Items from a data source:
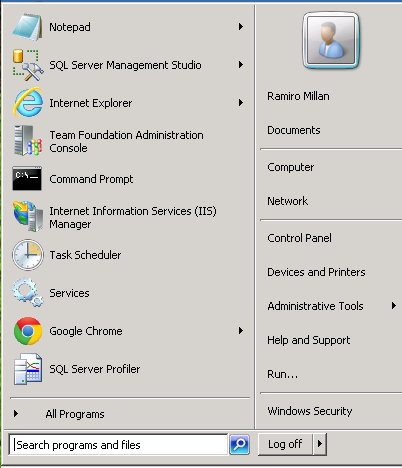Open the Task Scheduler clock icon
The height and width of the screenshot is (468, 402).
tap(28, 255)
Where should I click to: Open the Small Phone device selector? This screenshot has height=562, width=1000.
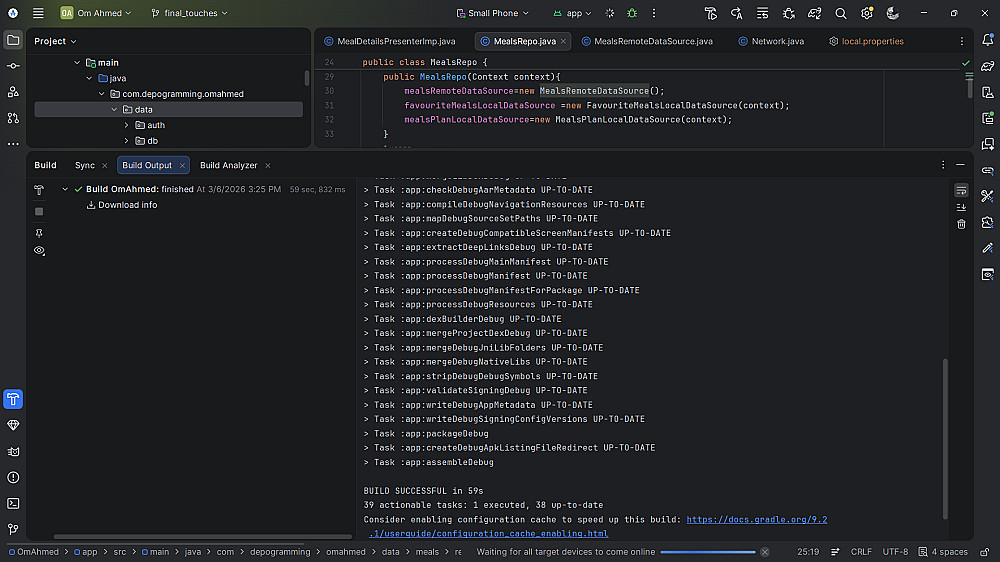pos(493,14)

PROBLEM TO WORK ON:
Pictures stay out; reproduce exactly the lines from the one containing "Where should I" through the end of the data.

YOUR RESPONSE:
Where should I click to: Open the Small Phone device selector? This screenshot has height=562, width=1000.
pos(493,14)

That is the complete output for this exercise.